Lighting a single, dim mage light for illumination, Elerian stepped through the doorway that led into the large, circular chamber that surrounded the central ramp. He waited there surrounded by darkness and a profound silence while Falco and the rest of the company assembled around him.

 

THE BATTLE FOR THE GATE

 

 “Stay close,” said Elerian softly to Falco when everyone had left the ramp. With a light, silent stride, he crossed the chamber in front of him, heading for the doorway that was opposite the ramp entrance as Ascilius had directed him to do. His dim light revealed the debris left by a battle on the floor: broken arrows, shivered swords, and dented shields and helmets, but nowhere was there any sign of bodies. All too familiar with the Goblins’ and mutares’ fondness for flesh, it was not difficult for Elerian to guess the fate of those slain in the battle.

When he neared the exit that he had selected, Elerian saw that the heavy steel doors that had sealed the doorway before him were open, burst inward and hanging from massive, twisted hinges. The sight troubled Elerian.

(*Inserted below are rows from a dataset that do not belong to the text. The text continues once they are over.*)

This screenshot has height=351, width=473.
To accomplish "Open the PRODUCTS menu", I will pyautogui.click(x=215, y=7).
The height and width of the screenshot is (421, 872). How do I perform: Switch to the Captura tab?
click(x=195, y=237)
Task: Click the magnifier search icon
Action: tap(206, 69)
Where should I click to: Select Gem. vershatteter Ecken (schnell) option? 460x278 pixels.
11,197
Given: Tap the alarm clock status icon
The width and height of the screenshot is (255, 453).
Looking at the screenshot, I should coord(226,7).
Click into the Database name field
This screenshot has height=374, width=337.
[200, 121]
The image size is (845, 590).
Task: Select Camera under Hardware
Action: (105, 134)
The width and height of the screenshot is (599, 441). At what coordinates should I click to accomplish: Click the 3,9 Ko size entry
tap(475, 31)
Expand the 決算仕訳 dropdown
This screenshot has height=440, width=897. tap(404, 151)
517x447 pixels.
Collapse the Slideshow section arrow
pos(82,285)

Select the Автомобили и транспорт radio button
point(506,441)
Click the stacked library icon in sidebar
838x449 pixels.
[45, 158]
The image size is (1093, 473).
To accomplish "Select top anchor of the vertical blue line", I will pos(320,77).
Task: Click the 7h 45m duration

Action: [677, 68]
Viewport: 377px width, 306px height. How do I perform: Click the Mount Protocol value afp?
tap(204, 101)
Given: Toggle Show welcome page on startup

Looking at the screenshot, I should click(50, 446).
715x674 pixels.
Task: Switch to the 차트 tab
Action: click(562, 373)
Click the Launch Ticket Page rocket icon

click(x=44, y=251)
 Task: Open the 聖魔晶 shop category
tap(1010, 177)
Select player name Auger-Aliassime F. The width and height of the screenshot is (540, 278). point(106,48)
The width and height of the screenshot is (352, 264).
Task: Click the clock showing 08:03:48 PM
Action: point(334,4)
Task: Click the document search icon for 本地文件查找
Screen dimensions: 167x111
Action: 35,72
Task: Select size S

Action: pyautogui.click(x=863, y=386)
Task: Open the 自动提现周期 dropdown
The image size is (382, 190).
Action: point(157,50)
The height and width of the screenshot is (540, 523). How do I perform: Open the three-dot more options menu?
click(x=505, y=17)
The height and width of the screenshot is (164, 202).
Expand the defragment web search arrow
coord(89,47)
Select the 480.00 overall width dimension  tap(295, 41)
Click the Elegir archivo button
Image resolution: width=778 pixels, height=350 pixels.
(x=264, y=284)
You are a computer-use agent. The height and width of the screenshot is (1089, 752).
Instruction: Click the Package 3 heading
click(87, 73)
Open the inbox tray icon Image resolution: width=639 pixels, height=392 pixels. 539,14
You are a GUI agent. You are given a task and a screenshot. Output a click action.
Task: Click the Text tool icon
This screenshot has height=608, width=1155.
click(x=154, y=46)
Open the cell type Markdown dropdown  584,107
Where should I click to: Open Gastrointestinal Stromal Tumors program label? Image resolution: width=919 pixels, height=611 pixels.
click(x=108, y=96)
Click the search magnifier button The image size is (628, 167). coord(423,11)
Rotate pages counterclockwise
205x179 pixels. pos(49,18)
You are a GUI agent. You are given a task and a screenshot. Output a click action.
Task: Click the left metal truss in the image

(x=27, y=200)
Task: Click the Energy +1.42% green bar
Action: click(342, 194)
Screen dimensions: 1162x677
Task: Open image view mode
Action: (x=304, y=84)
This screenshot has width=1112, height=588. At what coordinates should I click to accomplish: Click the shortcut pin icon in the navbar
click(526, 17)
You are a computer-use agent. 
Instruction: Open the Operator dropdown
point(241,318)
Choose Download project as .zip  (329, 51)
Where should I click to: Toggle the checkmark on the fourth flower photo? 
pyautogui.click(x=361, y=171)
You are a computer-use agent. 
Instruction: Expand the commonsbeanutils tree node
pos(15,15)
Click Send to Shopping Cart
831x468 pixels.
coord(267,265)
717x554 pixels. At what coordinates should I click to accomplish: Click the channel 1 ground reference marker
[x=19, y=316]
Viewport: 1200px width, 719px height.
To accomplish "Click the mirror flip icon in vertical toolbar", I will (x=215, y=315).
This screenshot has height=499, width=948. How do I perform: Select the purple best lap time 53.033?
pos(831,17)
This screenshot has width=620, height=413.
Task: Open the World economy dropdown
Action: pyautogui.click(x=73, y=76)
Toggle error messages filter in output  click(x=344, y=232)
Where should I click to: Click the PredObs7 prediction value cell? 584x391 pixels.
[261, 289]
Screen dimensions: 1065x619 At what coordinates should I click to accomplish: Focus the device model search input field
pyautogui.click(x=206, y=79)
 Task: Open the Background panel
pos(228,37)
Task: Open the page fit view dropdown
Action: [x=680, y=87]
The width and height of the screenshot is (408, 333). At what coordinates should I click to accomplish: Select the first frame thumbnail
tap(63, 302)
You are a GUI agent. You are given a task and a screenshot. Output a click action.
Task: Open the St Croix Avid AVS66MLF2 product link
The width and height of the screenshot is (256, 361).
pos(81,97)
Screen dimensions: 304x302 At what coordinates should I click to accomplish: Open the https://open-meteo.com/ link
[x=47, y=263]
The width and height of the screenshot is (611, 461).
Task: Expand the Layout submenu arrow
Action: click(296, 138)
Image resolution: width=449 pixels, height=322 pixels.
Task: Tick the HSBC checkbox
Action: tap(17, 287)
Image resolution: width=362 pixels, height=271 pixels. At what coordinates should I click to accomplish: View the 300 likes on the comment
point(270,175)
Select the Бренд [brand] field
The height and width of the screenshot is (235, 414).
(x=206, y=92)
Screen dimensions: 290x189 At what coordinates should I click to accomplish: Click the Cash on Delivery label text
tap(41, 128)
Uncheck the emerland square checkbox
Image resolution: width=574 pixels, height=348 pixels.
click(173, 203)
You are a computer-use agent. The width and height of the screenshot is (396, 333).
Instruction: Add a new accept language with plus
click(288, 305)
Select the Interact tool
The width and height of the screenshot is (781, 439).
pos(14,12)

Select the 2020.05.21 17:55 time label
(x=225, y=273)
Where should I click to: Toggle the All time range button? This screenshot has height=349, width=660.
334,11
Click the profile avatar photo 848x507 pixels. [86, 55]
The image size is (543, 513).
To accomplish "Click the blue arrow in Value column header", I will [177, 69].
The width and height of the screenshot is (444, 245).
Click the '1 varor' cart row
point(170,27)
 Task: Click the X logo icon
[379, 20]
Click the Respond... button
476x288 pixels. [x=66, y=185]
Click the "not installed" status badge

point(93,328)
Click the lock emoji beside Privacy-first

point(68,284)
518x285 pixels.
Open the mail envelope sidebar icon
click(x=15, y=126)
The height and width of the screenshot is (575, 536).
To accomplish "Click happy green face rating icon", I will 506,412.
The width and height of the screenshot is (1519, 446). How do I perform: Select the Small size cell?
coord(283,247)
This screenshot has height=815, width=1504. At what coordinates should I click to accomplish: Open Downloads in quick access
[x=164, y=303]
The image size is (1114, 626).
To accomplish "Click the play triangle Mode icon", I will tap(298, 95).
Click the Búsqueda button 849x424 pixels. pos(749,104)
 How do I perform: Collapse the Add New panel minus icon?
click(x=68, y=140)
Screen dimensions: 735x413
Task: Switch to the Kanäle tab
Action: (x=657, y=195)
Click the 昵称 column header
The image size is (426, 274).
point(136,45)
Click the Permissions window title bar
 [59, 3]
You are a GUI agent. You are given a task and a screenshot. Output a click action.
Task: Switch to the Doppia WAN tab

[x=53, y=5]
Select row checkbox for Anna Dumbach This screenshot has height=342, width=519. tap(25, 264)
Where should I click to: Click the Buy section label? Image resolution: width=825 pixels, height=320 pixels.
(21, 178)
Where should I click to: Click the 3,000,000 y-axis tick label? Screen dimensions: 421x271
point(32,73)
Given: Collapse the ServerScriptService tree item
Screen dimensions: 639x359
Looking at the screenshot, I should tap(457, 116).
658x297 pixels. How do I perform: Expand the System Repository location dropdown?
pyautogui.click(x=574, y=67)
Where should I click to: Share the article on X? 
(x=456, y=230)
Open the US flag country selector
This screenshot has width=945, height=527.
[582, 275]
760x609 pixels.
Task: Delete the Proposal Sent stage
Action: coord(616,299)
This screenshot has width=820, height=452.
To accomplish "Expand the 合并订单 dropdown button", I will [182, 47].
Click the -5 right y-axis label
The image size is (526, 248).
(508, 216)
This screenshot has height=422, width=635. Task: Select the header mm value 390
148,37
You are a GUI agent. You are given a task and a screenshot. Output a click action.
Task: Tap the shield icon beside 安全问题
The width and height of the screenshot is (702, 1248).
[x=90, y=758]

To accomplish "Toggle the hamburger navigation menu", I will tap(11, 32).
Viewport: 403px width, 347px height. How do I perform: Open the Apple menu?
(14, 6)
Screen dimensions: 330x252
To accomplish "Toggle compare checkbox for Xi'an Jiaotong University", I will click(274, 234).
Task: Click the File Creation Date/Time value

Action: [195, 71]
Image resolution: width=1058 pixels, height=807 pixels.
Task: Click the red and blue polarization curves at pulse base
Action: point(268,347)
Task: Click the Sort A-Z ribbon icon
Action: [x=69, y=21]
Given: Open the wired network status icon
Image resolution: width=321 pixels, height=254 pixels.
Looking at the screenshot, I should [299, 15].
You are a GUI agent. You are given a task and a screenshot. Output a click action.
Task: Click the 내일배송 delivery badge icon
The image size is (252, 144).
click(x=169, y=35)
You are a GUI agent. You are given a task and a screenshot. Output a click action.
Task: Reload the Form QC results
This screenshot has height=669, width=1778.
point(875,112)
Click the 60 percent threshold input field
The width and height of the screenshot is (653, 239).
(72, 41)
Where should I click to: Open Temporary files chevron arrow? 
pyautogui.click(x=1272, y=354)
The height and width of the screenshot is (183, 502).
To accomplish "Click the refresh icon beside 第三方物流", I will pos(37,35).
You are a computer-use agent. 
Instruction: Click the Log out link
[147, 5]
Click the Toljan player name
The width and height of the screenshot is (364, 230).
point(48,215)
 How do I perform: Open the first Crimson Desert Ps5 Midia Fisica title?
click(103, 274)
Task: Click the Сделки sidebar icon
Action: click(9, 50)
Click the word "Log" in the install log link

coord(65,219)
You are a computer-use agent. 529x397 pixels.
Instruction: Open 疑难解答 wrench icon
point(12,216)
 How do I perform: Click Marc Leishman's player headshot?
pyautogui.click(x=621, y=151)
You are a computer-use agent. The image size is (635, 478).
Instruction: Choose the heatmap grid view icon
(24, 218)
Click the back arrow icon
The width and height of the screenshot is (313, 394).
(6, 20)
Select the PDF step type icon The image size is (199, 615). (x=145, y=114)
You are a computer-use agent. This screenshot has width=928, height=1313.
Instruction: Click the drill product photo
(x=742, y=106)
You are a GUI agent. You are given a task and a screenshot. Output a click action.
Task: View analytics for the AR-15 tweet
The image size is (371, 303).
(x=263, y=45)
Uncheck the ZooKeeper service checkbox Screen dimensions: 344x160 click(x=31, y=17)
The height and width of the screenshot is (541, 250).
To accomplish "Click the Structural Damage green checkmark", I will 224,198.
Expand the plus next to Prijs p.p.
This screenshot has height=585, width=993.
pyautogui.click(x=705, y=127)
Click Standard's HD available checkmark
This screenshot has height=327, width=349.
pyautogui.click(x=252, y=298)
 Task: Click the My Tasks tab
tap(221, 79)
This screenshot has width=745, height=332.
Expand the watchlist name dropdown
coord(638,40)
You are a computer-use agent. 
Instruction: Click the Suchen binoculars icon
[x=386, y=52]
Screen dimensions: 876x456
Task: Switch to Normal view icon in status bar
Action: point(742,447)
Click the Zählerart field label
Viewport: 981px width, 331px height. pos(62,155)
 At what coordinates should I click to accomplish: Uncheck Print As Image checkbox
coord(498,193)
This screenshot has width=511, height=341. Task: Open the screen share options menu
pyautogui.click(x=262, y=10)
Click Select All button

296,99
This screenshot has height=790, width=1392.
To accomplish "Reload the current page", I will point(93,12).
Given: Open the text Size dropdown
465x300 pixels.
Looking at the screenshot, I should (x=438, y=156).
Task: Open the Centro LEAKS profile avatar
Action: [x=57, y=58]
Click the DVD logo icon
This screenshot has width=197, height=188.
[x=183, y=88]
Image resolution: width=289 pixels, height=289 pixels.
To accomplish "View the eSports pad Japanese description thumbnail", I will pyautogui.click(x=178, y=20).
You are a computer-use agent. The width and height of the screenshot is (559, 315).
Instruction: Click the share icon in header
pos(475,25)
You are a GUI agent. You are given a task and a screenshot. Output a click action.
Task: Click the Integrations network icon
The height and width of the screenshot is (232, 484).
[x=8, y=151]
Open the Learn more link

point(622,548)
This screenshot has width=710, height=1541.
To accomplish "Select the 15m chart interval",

“Even if I secure the gates, how long can I keep them closed if the enemy has a ram of this potency?” he wondered to himself as he set off down the passageway beyond the ruined portal, his small company of Dwarves following closely behind him. They were no doubt doing their best to emulate his own shadowy footsteps, but Elerian clearly heard the tramp of their boots and the occasional creak of their gear. Even their breathing seemed overly loud to him, and at any moment, he expected an alarm to ring out from the rooms that lined both sides of the tunnel, their broken windows resembling dark empty eyes. Behind Elerian, the Dwarves were equally on edge, holding their weapons tightly in their powerful hands and starting now and then when one of the moving shadows cast by Elerian’s mage light appeared to take on the form of a stealthy Wood Goblin or a hulking mutare. Despite the seriousness of the situation, Elerian could not help but sigh over the lost opportunity to frighten the nervous Dwarves following him.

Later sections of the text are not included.